Former Congressman Barney Frank knew two truths at 14 -- that he loved politics and that he was attracted to men. Believing that the two were incompatible, he chose politics. And for a disheveled man who hates campaigning, Frank spent decades representing Massachusetts' 4th Congressional District and rose to become the chairman of the House Financial Services Committee. He came out in 1987, and was the first gay member of Congress to marry his partner. Frank joins us to talk about his colorful career and his views on some local political stories.
Watch a web-exclusive clip of Barney Frank talking about the possible presidential nominees in 2016.
Read an excerpt from his book, Frank: A Life in Politics from the Great Society to Same-Sex Marriage.
From Bayonne to Boston
In 1954, I was a fairly normal fourteen-year-old, enjoying sports, unhealthy food, and loud music. But even then I realized that there were two ways in which I was different from the other guys: I was attracted to the idea of serving in government and I was attracted to the other guys.

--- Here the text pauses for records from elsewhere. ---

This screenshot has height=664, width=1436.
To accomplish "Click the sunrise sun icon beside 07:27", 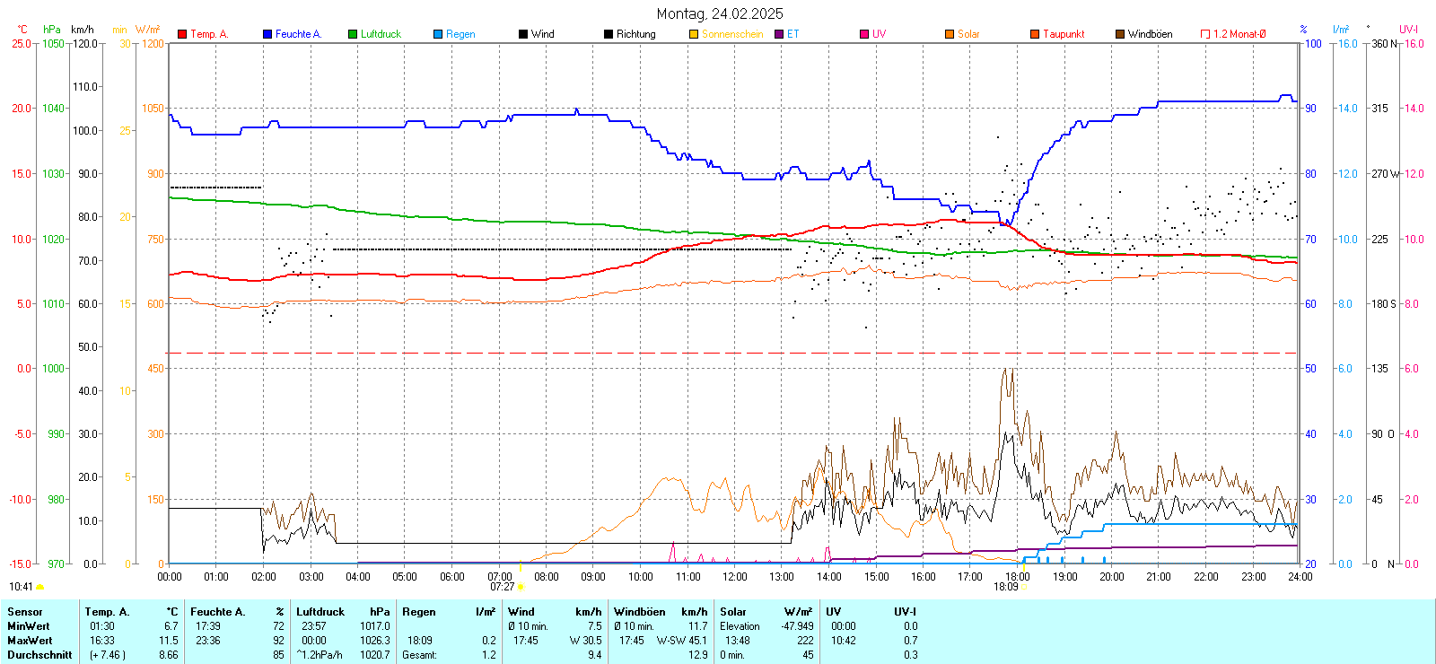I will (521, 587).
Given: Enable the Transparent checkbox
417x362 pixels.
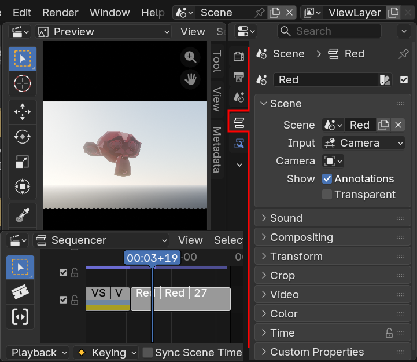Looking at the screenshot, I should click(327, 195).

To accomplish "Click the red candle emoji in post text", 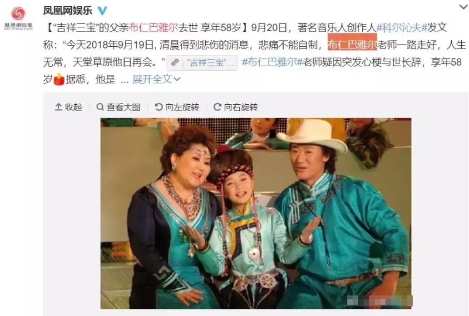I will click(59, 79).
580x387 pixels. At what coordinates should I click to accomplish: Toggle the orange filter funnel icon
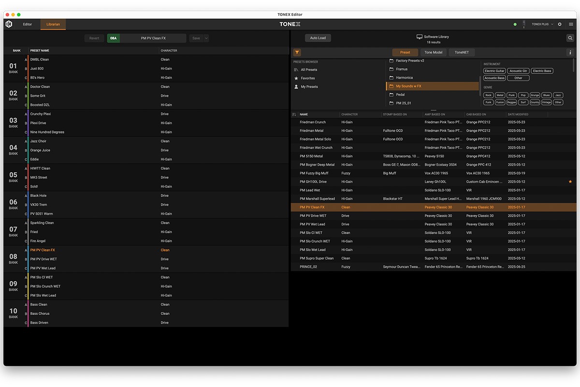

I also realized that these two attractions would not mix well. At the time, public officials were highly regarded. The president, Dwight Eisenhower, was one of America’s most admired and respected military heroes. I was a homosexual, an involuntary member of one of America’s most despised groups. I knew that achieving success in any area where popularity was required would be impossible, given the unpopularity of my sexual orientation.
If this were fiction, a spoiler alert would now be appropriate, because the story ends with a dramatic turnabout. When I retired from Congress in January 2013, the divergent reputations of elected officials and homosexuality persisted, but with one major difference: The order was reversed. Legal protections for lesbian, gay, bisexual, and transgender people were more popular than elected officials as a class. Congress was held in particularly low esteem. While I did not do any polling on the subject myself, I was told that my marriage to my husband, Jim Ready, scored better than my service in the House.
When I first entered public life in 1968, I had to figure out how to keep the public’s negative feelings about my sexual orientation from interfering with my political effectiveness. By the time I’d overcome that obstacle, a larger one appeared: the growing unpopularity of government itself, and the consequent diminution of its capacity to assist the unfortunate. My influence over the political system grew even as the system’s influence diminished. This was good for my self-esteem but bad for my public policy agenda.
This book is a personal history of two seismic shifts in American life: the sharp drop in prejudice against LGBT people and the equally sharp increase in antigovernment opinion. During my six decades in the public realm, Americans have become more accepting of once-despised minorities but also more resistant to coming together through government to improve the quality of our lives. How did this happen and what can be done to further the victories and reverse the defeats?
The many years I’ve spent advocating unpopular causes have taught me that it’s important to begin with your best case, not in the hope of making instant converts but to persuade your audience that there is room for debate about a subject. Fortunately, when it comes to attitudes toward government, that case is even better than a no-brainer—it is a pro-brainer: the story of the millions of children who have been protected from brain damage by federal rules that were adopted over the vehement objections and dire predictions of affected industries.
Before 1970, lead was a major component of paint and gasoline. Its corrosive effects, which are uncontested today, had their worst impact on the very young, impairing in particular the development of the brain cells known as neuroglia. All young people were exposed to lead, and poorer children were the most exposed, since the paint in their homes was more likely to contain lead and to chip, and because they often lived in crowded urban areas adjacent to heavy traffic flows.
Over the objections of private industry, many public health advocates, especially those focused on children, pressed for action. They were successful. The process began in 1970 with the Clean Air Act, which was followed by the Lead-Based Poisoning Prevention Act a year later. A series of amendments and implementing regulations steadily increased the restrictions, culminating in 1978 with a ban on lead in paint, and a statute enacted in 1990 and effective in 1995 prohibiting lead in gasoline.
Critics of government regulation should heed all of this carefully. As the prohibitions came into effect, the incidence of death and illness from lead ingestion dropped drastically. Between 1975 and 1980 and 2007 and 2008, lead levels in children’s blood dropped 90 percent. In 1990, the FDA estimated there were already seventy thousand fewer children with IQs below seventy because of the rules.
The paint and gasoline industries denied that lead was harmful in the amounts present in their products and predicted severe economic harm if they had to remove it. They were never able to explain why banning lead in fact coincided not just with fewer brain-damaged children but also with their own continued prosperity. Lead-damaged brains still exist, sadly, and there is more to be done to reduce the number. But the undeniable fact is that millions of Americans have healthy brains today in large part because, contrary to the old joke, some people from the government did come to help them.